▶ Provided text:
如何在 Python 中从 LogRecord 获取堆栈跟踪？

Question

I am implementing a custom Handler with Python. Naturally, I need to override emit(self, record) to do that. An example:

from logging import Handler, LogRecord

class FooHandler(Handler):
    def emit(self, record: LogRecord):
        # handler logic

As you can see, everytime I log something with a Logger instance, this will provide a LogRecord to emit method.

I see the current implementation of LogRecord from CPython source, you can also see it from here .

Assuming I have Logger instance called logger . Later somewhere in the code, I do these:

# either this
logger.exception(Exception("foo"))
# it does not have to be an instance of Exception, it's for the sake of simplicity

# or this
logger.error("foo", exc_info=True)
# this also provides a stack trace on the console handler

Since @thebjorn has commented about traceback module, I think I can work around from that. However I have three questions right now:

1. How do I get the exception from LogRecord instance?
2. If I do logger.error("message", exc_info=True) , then I do not pass any exception instance. In this case, how do I get the traceback since I do not simply have any exception instance?

Thanks in advance.

Environment

• Python 3.5 and above

Answer 1

I am the OP and this may not be the best answer, in practice or more Pythonic way but, for Googlers, there is a method.

As @thebjorn stated in the comments of the question, you need traceback built-in module.

Then you need to make sure that the exception you are targeting is the latest exception your software has raised. Then you can simply call:

traceback.print_last()

If there is no exception, then you will get below as a string:

Traceback (most recent call last):
  File "<stdin>", line 1, in <module>
  File "/usr/lib64/python3.7/traceback.py", line 173, in print_last
    raise ValueError("no last exception")
ValueError: no last exception

In other case, you will get the latest exception's traceback:

raise Exception("foo")
traceback.print_last()

# will return a string similar to below

Traceback (most recent call last):
  File "/foo/bar/baz.py", line 3296, in run_code
    exec(code_obj, self.user_global_ns, self.user_ns)
  File "/foo/bar/biz.py", line 1, in <module>
    raise Exception("foo")
Exception: foo

Hope this helps to Googlers.

Things to Be Aware Of

As I've mentioned, you will need to make sure that the last exception that has got raised is the exception that you are targeting. This might not be a viable solution

• for multithreaded codebase because you must be extra careful about which thread your code is running on or
• a codebase that is structured upon a framework such as Django because the exception handling of such frameworks might be quite complex and you might get a different Exception rather than the one you were excepting to get

Answer 2

The LogRecord object has an exc_text attribute that looks to be identical to the text provided in a traceback. It returns None when there isn't an exception.

▶ Objective A: In the logging thread, which LogRecord attribute does Answer 2 name as holding text that looks identical to a traceback?
The logging thread and the entries that follow have nothing to do with each other.

▶ Excerpted records:
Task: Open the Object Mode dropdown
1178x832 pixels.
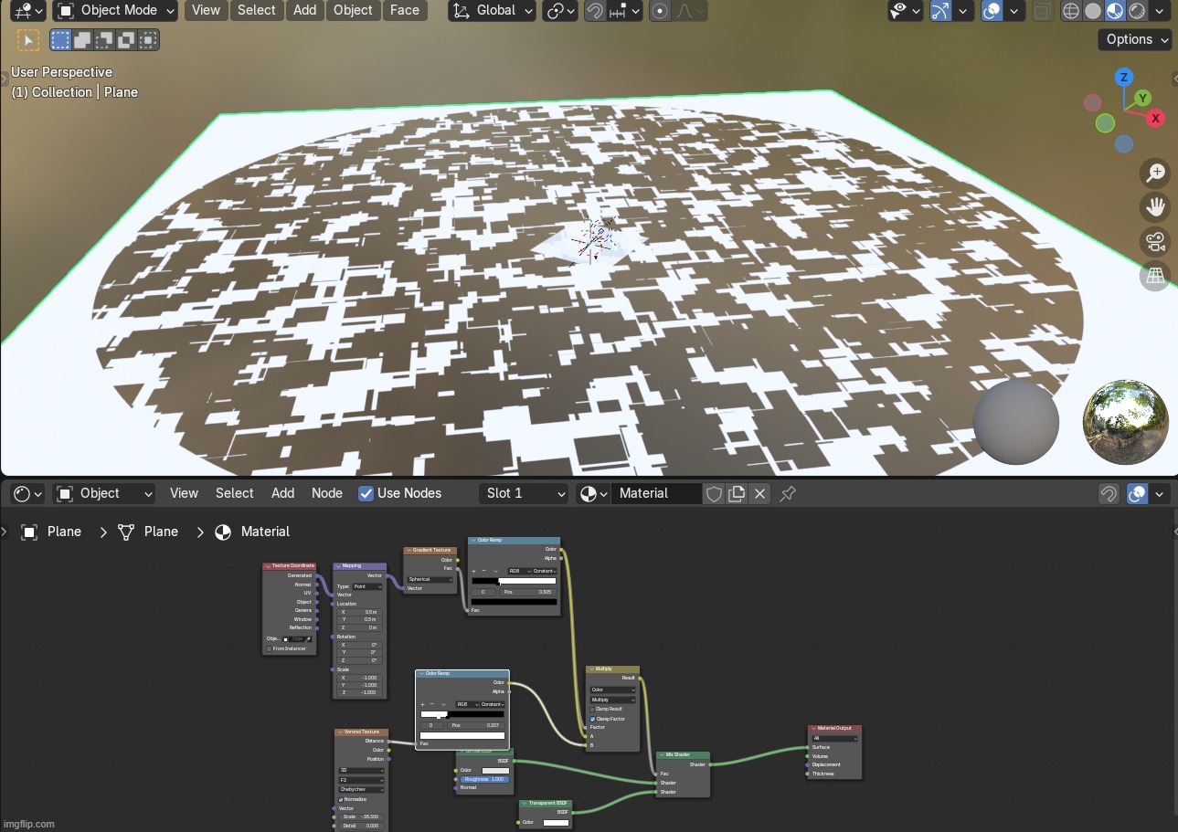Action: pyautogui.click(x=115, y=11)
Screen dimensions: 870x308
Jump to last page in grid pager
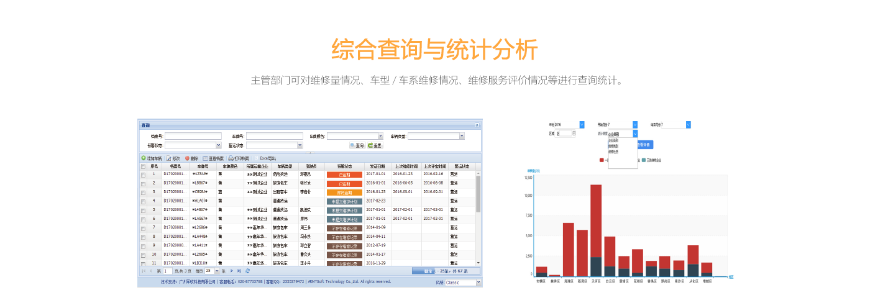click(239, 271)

* * *

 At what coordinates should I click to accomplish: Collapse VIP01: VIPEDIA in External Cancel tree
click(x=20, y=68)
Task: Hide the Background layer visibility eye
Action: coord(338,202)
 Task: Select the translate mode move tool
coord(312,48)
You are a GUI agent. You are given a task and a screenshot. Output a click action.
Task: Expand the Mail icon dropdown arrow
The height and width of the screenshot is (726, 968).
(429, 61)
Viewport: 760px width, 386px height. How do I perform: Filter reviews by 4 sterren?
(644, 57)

▶ Objective B: Copy word for word the entries from the line containing "Task: Open the Object Mode dropdown" down to the line containing "click(239, 271)", and leave the pictures out.

▶ Expected output A: The exc_text attribute.

▶ Expected output B:
Task: Open the Object Mode dropdown
1178x832 pixels.
Action: pyautogui.click(x=115, y=11)
Screen dimensions: 870x308
Jump to last page in grid pager
click(239, 271)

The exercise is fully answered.